▶ _Your task_:
Please report every line in the rows below that contains the word "thumbnail", copying each one in full.

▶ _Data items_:
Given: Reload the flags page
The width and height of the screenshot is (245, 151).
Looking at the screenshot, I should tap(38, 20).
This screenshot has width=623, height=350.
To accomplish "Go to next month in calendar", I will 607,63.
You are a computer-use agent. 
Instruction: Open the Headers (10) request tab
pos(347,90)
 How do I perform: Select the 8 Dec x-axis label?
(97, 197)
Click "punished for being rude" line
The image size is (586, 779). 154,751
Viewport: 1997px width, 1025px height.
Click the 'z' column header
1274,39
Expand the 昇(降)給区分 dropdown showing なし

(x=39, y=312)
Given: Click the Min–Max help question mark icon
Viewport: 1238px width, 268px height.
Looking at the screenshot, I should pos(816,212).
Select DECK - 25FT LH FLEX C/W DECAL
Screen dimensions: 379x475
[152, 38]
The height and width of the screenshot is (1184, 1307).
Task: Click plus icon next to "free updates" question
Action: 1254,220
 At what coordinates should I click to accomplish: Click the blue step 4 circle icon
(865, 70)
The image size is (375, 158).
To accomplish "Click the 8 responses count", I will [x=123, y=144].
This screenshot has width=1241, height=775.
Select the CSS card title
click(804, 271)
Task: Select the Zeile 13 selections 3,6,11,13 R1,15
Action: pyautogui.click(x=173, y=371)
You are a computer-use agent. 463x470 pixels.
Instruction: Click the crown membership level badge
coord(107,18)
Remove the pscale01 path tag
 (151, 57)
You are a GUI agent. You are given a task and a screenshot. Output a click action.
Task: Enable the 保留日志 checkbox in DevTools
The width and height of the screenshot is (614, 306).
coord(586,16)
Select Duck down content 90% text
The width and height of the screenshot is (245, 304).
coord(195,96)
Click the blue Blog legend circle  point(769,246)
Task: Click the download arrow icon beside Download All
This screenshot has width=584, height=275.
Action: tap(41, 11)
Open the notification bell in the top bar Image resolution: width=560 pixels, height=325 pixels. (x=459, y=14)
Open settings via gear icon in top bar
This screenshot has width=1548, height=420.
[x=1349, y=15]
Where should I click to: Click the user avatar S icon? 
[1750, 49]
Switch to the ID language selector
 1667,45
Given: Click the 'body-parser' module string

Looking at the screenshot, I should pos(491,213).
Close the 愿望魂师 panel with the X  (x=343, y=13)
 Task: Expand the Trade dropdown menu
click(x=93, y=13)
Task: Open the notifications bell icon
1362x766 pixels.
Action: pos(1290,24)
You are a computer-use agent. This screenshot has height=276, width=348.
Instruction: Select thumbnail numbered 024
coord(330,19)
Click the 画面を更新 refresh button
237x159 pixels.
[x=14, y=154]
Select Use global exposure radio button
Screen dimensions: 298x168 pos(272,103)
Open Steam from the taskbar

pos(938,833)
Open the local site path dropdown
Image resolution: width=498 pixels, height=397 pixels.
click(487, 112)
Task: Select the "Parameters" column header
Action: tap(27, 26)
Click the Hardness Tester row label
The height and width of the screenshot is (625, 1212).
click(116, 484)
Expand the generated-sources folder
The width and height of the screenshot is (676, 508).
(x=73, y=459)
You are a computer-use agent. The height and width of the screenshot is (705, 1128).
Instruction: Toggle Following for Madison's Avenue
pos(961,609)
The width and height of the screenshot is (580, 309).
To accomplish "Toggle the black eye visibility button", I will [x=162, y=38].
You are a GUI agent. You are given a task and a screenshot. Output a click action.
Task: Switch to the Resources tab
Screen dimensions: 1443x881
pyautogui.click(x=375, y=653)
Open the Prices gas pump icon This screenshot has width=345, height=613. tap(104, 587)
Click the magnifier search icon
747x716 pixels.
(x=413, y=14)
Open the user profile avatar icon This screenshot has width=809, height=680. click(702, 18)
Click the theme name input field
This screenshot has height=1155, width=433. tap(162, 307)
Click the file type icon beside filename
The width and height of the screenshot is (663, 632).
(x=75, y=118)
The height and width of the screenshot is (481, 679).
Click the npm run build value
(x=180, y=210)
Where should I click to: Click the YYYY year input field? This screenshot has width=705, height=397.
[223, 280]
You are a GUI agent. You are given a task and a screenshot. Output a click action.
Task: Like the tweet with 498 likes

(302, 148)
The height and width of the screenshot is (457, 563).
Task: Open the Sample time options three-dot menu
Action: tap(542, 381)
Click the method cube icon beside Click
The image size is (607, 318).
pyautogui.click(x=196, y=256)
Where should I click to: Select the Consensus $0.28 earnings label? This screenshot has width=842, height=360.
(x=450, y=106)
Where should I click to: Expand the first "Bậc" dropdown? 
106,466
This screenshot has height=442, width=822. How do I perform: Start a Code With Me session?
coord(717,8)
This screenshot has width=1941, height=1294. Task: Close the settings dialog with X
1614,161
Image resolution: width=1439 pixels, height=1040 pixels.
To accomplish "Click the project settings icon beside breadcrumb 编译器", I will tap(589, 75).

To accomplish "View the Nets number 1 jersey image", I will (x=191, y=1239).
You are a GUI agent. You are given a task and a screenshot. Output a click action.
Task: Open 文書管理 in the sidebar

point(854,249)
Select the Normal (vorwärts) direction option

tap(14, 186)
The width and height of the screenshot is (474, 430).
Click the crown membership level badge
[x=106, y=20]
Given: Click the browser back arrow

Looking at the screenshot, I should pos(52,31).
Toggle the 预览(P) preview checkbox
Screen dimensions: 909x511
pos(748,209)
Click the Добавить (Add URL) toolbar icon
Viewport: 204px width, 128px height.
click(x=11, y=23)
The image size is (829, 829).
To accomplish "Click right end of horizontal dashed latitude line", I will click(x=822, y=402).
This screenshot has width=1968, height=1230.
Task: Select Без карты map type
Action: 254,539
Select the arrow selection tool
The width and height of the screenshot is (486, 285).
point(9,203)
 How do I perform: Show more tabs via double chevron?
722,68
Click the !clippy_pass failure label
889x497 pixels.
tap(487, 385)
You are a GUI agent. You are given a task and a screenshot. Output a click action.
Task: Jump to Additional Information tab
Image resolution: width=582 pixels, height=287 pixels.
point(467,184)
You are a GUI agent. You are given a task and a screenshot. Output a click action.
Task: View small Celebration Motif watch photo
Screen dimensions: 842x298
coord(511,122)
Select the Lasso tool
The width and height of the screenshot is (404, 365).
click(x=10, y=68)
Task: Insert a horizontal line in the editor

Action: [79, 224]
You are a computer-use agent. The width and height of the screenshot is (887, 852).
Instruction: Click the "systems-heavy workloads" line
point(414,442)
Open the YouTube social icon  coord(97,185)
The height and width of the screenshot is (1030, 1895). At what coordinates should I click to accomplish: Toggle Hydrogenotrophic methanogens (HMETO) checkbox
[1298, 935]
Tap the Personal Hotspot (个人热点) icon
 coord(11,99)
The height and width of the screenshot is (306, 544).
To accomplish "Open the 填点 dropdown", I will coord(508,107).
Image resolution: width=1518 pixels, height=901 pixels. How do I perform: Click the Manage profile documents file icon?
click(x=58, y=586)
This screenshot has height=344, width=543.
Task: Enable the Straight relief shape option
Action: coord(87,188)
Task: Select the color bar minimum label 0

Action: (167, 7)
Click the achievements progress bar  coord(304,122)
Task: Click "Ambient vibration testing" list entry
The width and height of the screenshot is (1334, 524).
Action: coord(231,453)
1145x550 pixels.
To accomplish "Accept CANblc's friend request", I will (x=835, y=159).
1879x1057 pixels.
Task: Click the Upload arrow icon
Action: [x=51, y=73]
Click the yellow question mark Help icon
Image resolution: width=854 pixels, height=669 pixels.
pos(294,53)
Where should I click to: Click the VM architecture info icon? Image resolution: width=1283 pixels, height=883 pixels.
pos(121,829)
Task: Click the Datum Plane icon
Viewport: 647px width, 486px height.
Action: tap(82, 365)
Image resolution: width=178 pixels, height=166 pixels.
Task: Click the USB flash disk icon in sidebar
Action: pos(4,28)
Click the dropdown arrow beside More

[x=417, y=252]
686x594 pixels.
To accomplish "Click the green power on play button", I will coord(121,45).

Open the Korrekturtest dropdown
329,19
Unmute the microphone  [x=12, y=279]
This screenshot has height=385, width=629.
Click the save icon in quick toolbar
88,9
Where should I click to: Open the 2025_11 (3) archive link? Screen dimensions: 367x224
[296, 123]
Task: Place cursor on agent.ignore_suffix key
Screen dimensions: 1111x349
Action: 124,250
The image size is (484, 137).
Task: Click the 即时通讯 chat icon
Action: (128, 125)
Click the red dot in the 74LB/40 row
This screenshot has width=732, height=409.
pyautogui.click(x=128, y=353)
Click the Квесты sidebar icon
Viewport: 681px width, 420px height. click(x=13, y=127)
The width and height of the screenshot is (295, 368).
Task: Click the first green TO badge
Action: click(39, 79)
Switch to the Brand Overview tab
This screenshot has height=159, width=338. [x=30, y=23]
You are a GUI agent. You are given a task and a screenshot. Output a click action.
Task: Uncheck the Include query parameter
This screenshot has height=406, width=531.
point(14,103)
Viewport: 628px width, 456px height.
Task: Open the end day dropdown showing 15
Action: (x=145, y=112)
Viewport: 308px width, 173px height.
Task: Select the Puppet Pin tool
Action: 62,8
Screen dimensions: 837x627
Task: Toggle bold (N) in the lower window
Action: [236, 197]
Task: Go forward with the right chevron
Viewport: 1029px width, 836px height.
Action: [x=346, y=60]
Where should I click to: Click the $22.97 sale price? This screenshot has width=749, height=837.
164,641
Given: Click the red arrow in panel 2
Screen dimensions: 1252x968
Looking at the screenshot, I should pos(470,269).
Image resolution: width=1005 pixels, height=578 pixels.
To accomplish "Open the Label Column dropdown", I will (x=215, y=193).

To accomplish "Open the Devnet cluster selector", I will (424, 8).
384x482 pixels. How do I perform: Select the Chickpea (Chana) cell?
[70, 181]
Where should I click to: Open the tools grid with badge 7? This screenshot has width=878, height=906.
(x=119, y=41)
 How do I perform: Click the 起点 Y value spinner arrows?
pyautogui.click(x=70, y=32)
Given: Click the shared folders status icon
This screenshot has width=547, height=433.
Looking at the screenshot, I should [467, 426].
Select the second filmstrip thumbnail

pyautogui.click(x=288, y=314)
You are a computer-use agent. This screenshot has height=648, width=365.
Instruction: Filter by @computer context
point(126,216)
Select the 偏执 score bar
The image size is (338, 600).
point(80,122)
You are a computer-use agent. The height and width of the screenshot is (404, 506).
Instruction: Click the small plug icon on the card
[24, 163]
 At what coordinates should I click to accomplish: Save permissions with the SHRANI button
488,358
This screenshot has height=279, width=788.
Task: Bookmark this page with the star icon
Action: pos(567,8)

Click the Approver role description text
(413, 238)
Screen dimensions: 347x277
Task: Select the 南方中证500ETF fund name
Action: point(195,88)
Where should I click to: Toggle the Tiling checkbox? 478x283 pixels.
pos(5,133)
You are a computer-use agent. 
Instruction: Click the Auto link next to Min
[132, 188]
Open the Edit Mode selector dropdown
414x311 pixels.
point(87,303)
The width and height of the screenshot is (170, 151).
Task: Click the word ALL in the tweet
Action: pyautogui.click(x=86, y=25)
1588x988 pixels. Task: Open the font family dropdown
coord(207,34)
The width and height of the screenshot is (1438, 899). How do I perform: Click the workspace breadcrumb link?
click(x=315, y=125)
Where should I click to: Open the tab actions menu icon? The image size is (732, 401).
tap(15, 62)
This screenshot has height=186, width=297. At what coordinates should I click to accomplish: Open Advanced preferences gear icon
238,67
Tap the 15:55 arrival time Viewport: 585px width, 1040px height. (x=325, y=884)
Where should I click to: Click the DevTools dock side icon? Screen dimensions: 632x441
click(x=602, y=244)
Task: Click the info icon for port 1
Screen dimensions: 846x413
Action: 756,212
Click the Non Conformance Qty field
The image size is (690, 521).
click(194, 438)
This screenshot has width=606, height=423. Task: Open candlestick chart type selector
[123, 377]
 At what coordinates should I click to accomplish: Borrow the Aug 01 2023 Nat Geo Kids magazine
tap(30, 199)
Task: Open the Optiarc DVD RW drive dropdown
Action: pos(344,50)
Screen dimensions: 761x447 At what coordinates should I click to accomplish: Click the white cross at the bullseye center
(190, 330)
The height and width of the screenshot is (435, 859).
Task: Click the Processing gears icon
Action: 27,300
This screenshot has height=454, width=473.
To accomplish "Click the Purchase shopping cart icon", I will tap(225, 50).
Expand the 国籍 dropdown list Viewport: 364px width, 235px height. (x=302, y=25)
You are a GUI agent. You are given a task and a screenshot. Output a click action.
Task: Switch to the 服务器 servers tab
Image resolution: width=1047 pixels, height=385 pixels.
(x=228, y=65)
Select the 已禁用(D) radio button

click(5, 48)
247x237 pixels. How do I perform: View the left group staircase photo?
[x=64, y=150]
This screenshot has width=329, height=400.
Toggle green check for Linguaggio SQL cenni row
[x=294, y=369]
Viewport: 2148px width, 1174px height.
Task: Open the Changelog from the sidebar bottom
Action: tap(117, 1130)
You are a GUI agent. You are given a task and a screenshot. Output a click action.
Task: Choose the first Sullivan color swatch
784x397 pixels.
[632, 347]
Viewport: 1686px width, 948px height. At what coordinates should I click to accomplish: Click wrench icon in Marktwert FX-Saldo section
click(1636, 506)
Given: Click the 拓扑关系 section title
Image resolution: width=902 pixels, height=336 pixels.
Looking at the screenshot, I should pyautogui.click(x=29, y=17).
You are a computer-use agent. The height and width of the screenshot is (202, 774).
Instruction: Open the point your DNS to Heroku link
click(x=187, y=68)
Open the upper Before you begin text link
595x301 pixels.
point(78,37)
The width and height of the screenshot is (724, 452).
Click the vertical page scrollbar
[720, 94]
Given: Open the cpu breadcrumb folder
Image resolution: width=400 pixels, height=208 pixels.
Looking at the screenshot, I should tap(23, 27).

▶ _Correct result_:
Instruction: Select thumbnail numbered 024
Select the second filmstrip thumbnail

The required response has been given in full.